I had a look at the second source. It goes to crypto investor A16Z's report, where they are looking at all crypto trading volumes. $46 trillion transaction volume but once they remove bots $9 trillion per year.

Note that forbes seriously misquotes. A16Z is counting transactions, not payments.

They compare it to visa which seems like a rubbish comparison. People use visa to buy things. Crypto trades are much more like forex, and A16Z seems to be measuring crypto for crypto purchases.

Global forex volume is about $9 trillion per day. But even that's a poor comparison as most people trade forex to DO stuff with the other currency.

Crypto is largely traded to trade crypto.

As for payments, supposing we take $136 billion cumulative lifetime payments as accurate. Mckinsey reports that global annual payments are $2 quadrillion dollars per year.

The crypto industry LOVES to throw big numbers around and tell tales of use cases just around the corner but the majority of actual use cases still seem to be skirting regulations.


>But even that's a poor comparison as most people trade forex to DO stuff with the other currency.

No, most of this volume (>99%) is institutional speculation. If people actually do something with this money you would see payments of over 9T a day, which is not happening.


So is $6B monthly B2B volume fake news too?
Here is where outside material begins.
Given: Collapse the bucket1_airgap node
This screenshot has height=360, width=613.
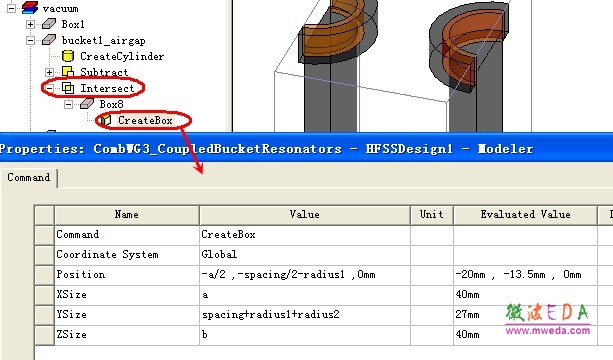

It's not fake news as far as I know, but it's not large. Compared to global payments volume it is 72/2,000,000

I have never had crypto transactions which weren't eaten up by both gas fees and exchange fees.
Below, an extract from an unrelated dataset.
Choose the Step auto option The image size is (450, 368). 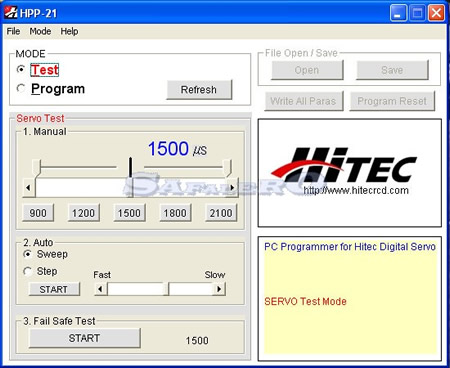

Then you're doing it wrong? Solana has low fees. Lighting on Bitcoin has low fees. L2s on Ethereum have low fees. Curious when you did these transactions on what chain?
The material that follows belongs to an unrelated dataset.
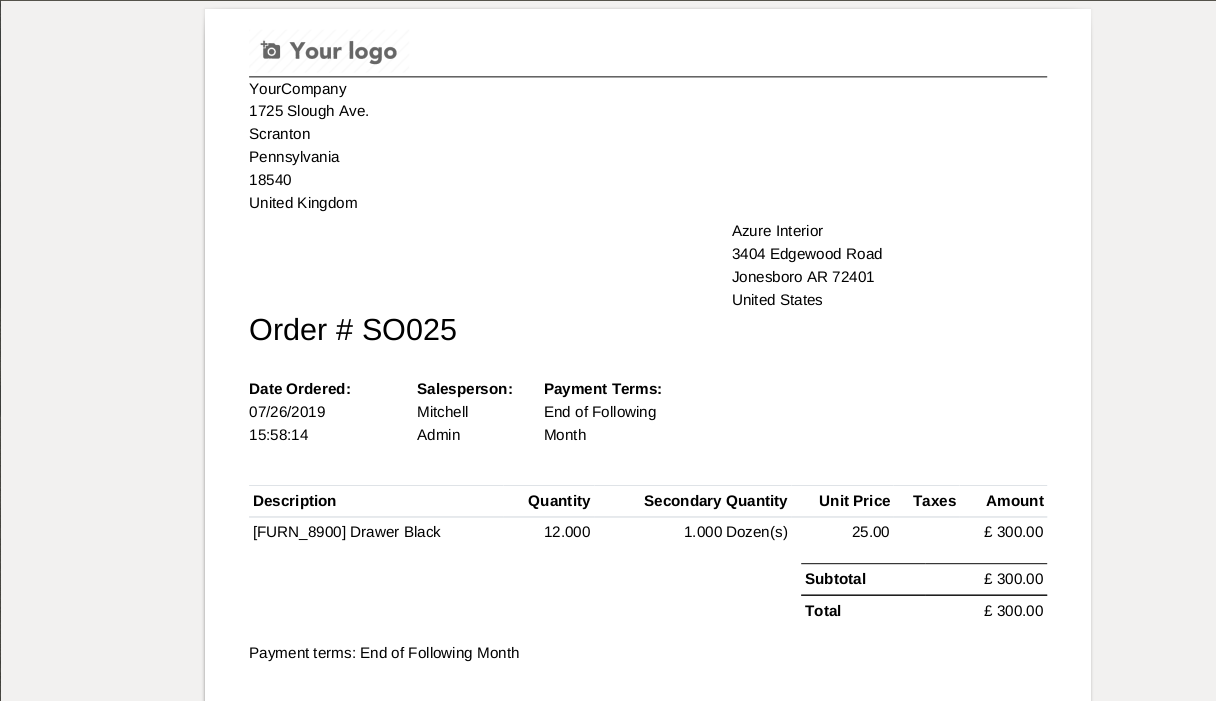Click the Date Ordered label
Image resolution: width=1216 pixels, height=701 pixels.
point(300,389)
Goldman did a gold <---> painting swap via ETH like 12 years ago. The ship has sailed. It's okay, you don't have to like the calculator code as a DLL to use the calculator

Square just rolled out lightning l2 payments so that seems useful

Does fiat? Is a means of exchange, it doesn't have to produce value, there's T-bills for that

Fiat does better than 7 transactions per second.

So does literally everything other than Bitcoin. Bitcoin was a first draft that decided to freeze development in beta. There are much better technologies out there.

What alternatives actually scale to the level that they could seriously replace fiat currency?

I feel like every time I hear about scaling crypto the answer is to build a system that’s actually decoupled from crypto and occasionally writes back a little bit of info.

Edit: It seems like Solana was actually built for decent scale and claims ~3k tps. This is surprisingly high, though, given, that Visa does about 7k tps on average. What are all these transactions on Solana?


I don't know what you mean by replace fiat currency, exactly, but that wasn't the post I was replying to. parent post eluded to BTC's famously extremely low throughput rate. All I was saying is that this low throughput is not a feature of crypto, it's a feature of the very bad design of Bitcoin that was never improved. This is to be expected- BTC was a basically brand new thing and nobody expected that it would ever be in a position that it needed to provide visa-level throughput.

It's problem is that the Bitcoin development community is allergic to improvement in a way that, for example, Ethereum is not. Ethereum never would have existed if the BTC community was open to developing the protocol.

RE: Other crypto with proper consensus mechanisms that have better throughput: ETH's L2 ecosystem is reasonably fast - something like 19000 TPS sustained was achieved recently, with an average around 10000 TPS and an instantaneous peak of around 24000. This is just an organic number - it certainly could go much higher, there just isn't demand for those transactions right now. It's hard to say how fast it could go.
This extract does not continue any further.